Saved entries

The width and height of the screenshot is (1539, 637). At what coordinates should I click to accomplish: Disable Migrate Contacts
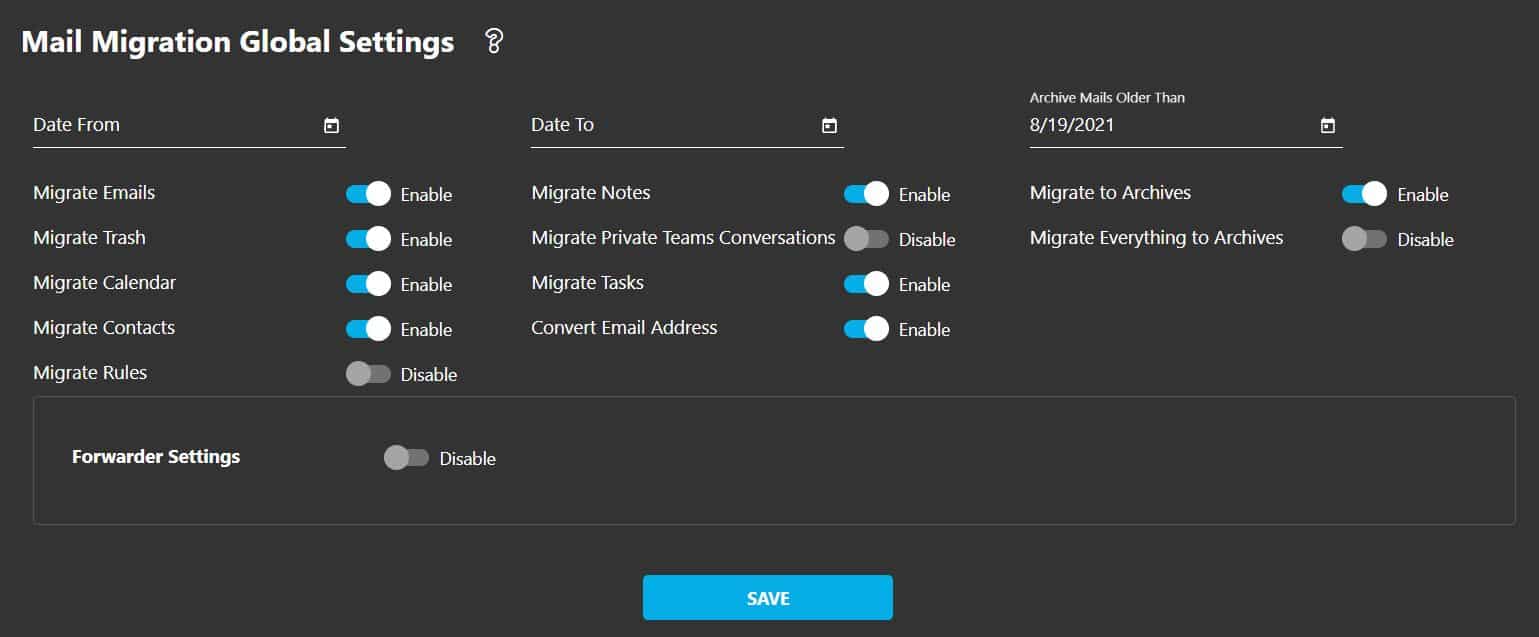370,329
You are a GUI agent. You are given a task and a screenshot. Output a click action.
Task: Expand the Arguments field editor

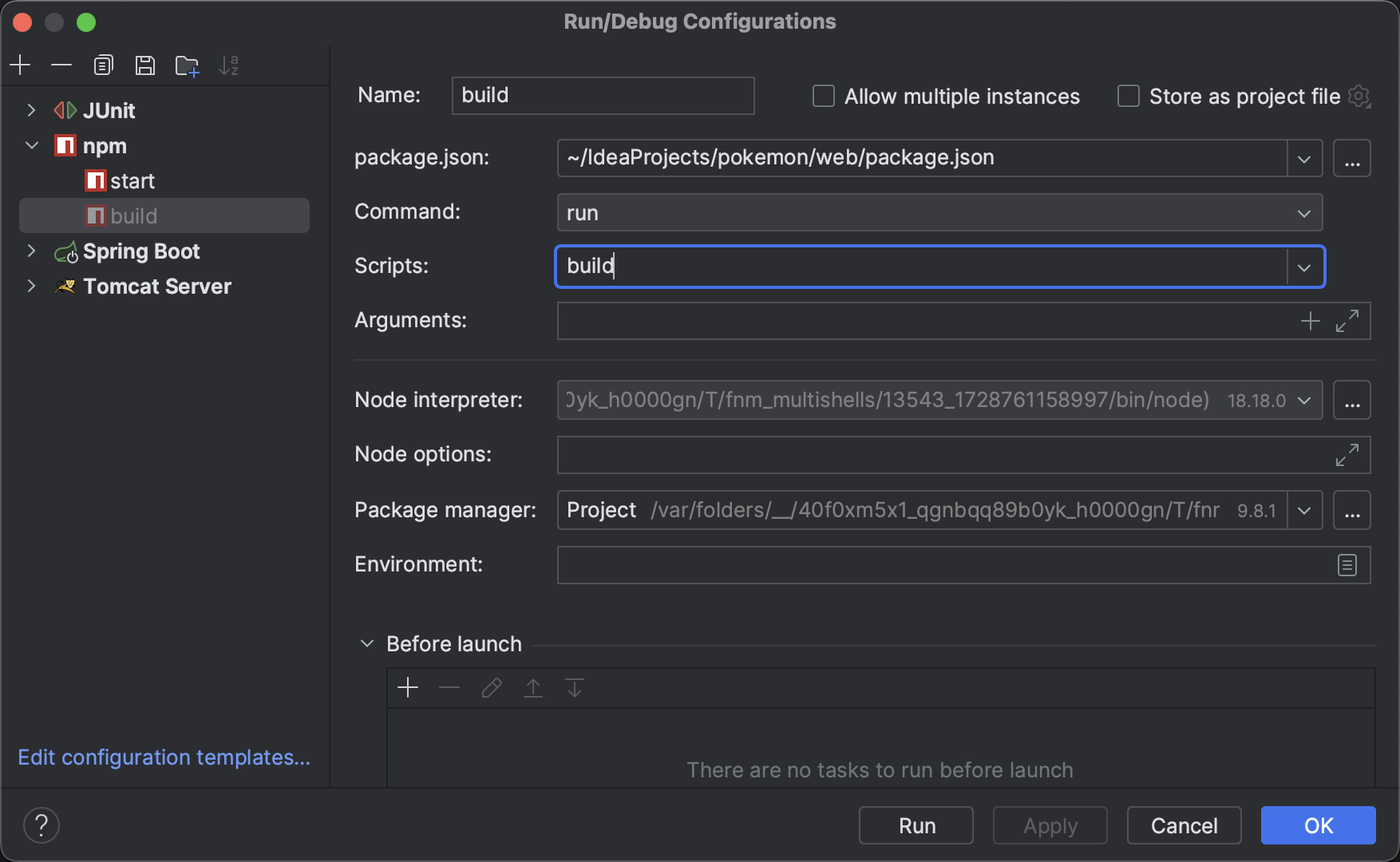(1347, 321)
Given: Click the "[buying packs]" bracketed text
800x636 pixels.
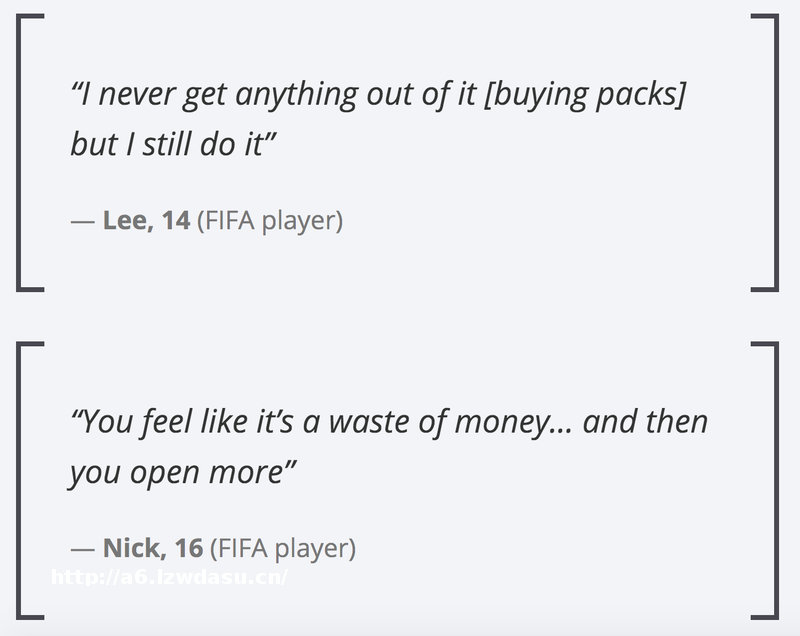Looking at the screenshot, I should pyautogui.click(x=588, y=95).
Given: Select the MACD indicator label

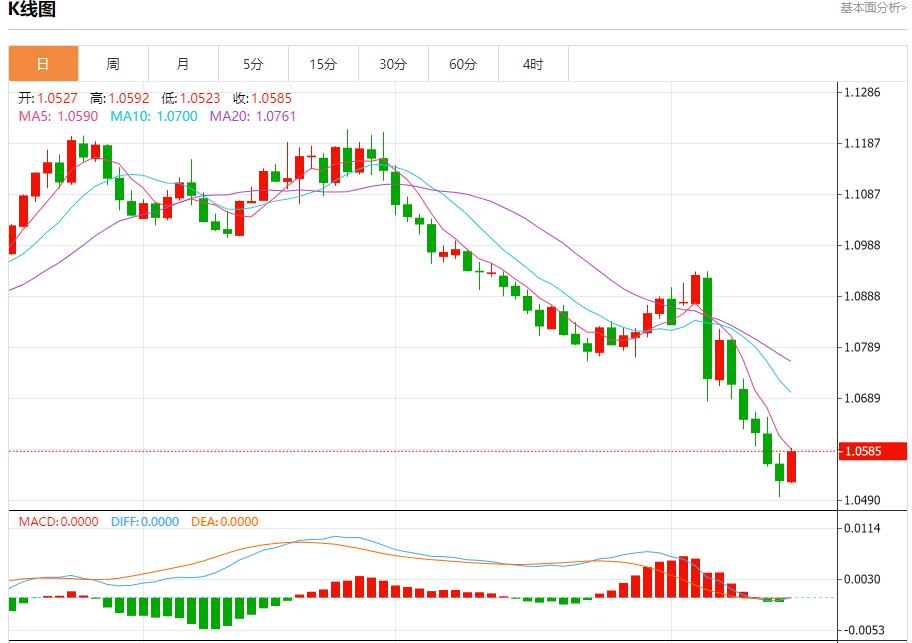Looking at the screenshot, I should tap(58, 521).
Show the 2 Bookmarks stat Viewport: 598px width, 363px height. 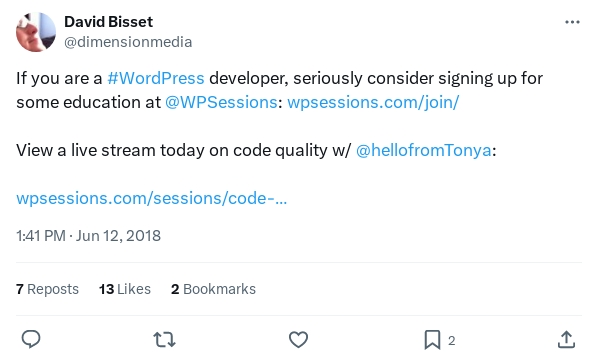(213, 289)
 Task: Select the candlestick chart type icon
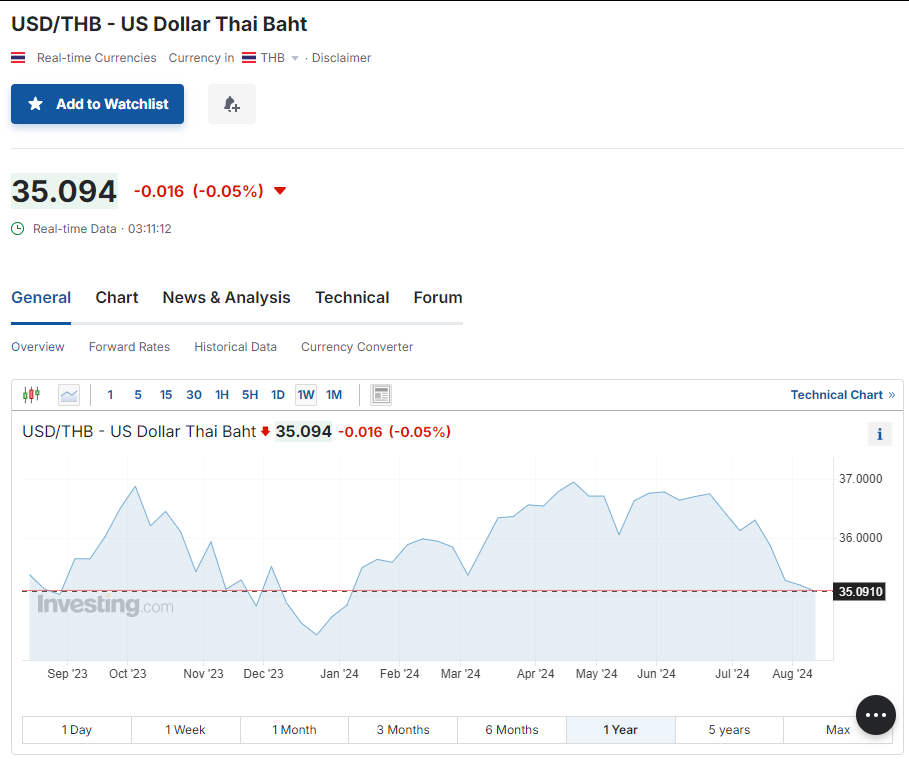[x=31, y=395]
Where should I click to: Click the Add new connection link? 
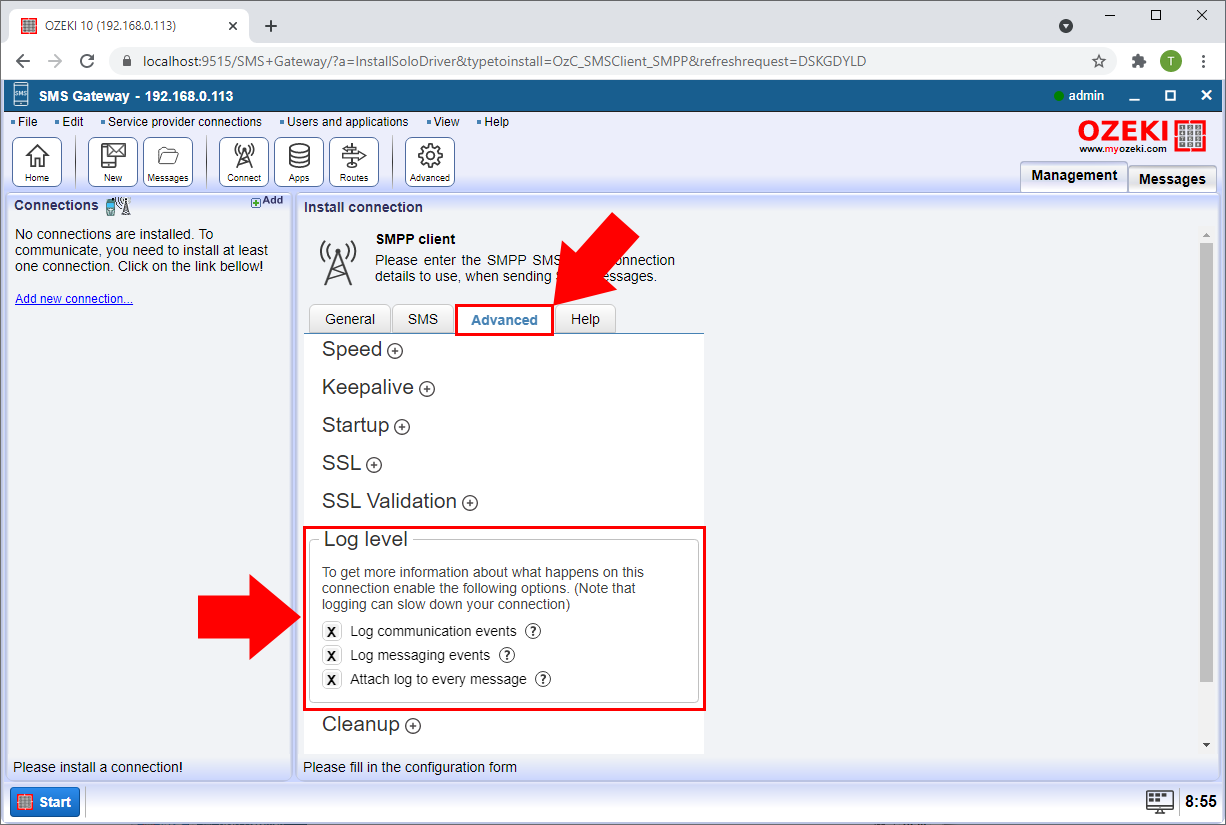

What is needed: For this answer, return word for word the lines from the first line of the records through the line containing "You are a GUI". Omit the pictures.

Finished task:
The width and height of the screenshot is (1539, 637). At what coordinates should I click to accomplish: Disable Migrate Contacts
370,329
You are a GUI agent. You are given a task and a screenshot. Output a click action.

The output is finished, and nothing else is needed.